Stored entries:
+-------+

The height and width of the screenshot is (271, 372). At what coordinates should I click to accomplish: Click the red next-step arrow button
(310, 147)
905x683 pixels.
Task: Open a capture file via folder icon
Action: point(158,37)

+-------+

**What the task asks:** The records above are to be duplicated exactly, every one of them.

**Exercise result:**
The height and width of the screenshot is (271, 372). At what coordinates should I click to accomplish: Click the red next-step arrow button
(310, 147)
905x683 pixels.
Task: Open a capture file via folder icon
Action: point(158,37)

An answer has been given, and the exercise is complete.